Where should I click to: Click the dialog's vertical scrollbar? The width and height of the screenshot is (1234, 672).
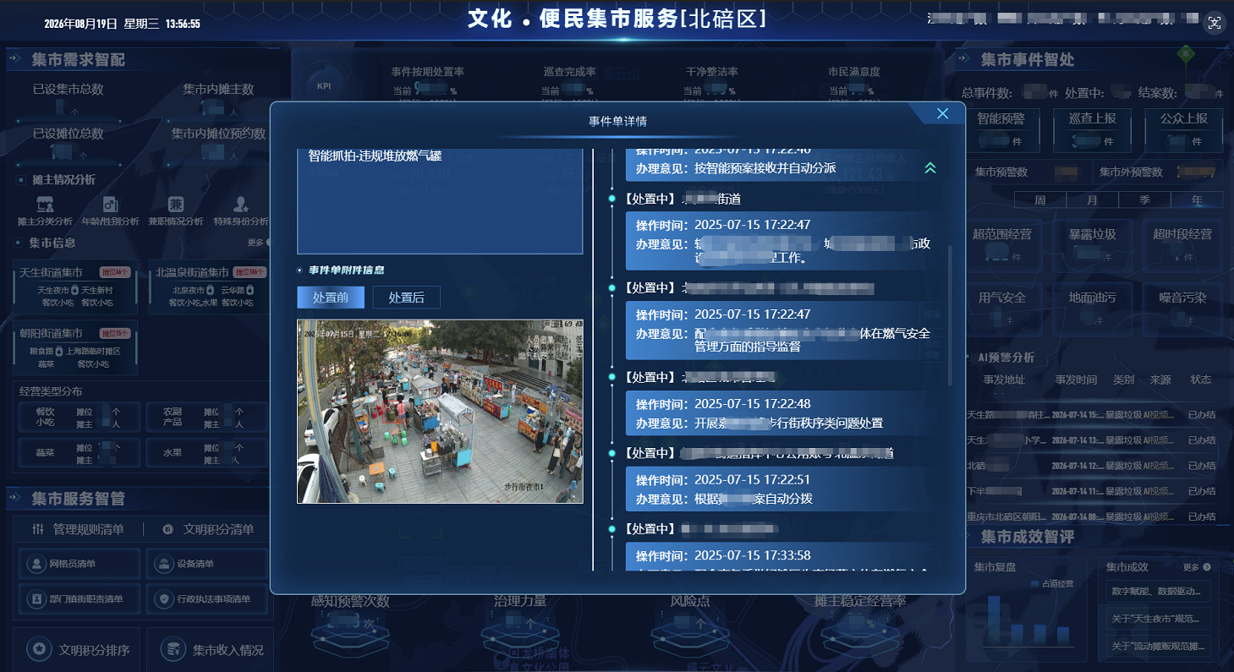950,315

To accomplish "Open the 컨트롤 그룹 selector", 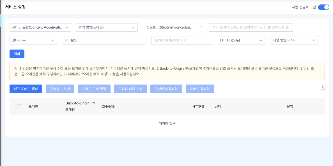I will point(173,27).
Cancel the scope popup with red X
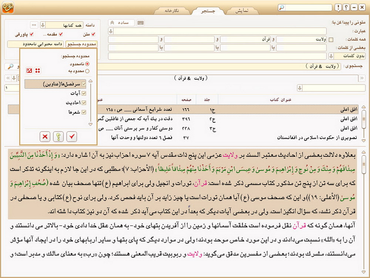 tap(45, 137)
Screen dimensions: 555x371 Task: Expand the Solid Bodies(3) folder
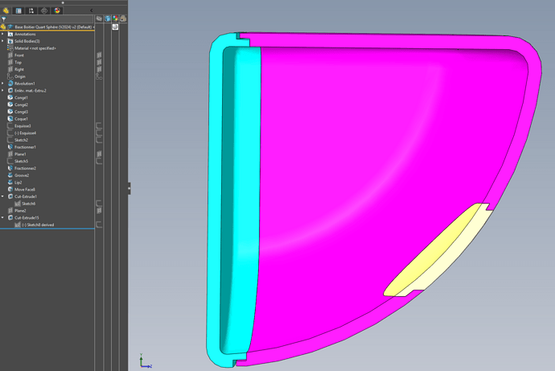[x=2, y=41]
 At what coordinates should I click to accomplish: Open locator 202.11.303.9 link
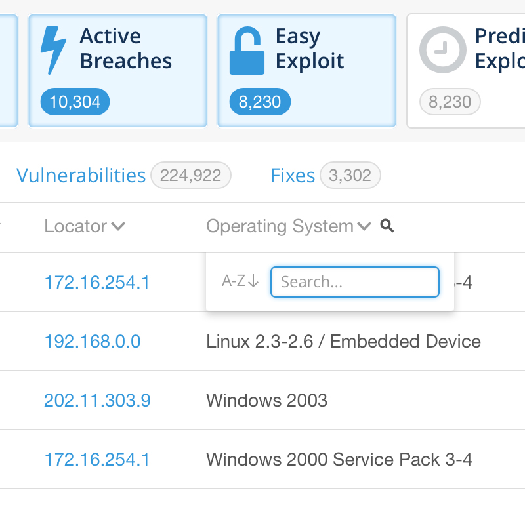pos(97,400)
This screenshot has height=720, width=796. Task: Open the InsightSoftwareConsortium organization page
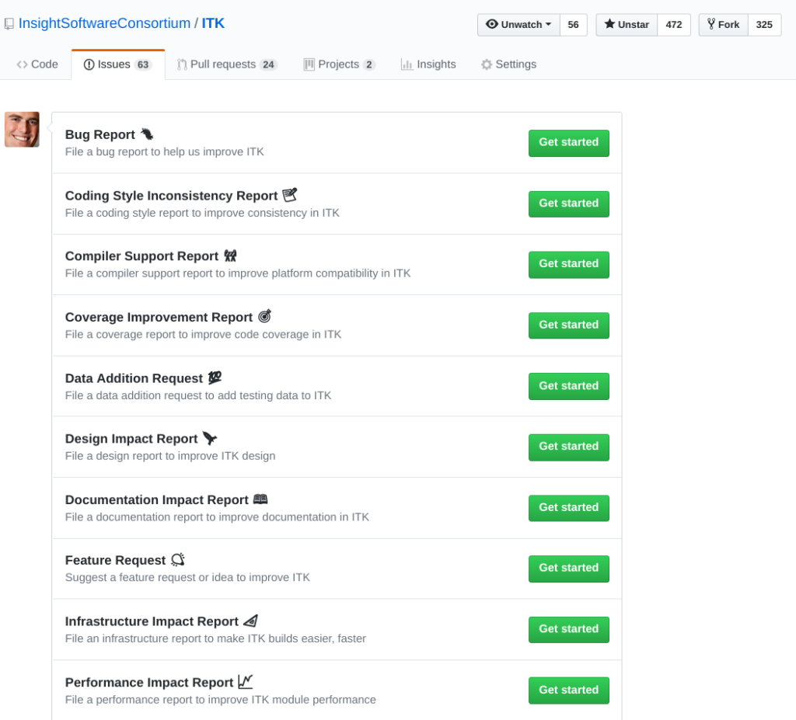(103, 24)
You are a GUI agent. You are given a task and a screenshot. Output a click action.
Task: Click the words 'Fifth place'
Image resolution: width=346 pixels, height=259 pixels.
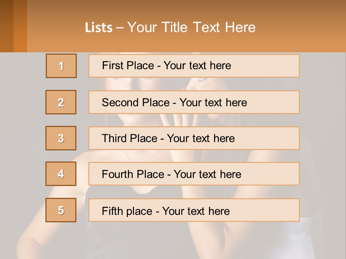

————

* _ACTION ITEM_: Please copy the lines exactly, beginning at the one containing "Screen dimensions: 555x371" and ending at the last line of the records above, both included, with the pictures left out.

* _THE ANSWER_:
Screen dimensions: 555x371 Task: Expand the Solid Bodies(3) folder
[x=2, y=41]
 At what coordinates should I click to accomplish: Open locator 202.11.303.9 link
pos(97,400)
This screenshot has height=720, width=796. Task: Open the InsightSoftwareConsortium organization page
(103, 24)
You are a GUI agent. You are given a task and a screenshot. Output a click action.
Task: Click the words 'Fifth place'
Image resolution: width=346 pixels, height=259 pixels.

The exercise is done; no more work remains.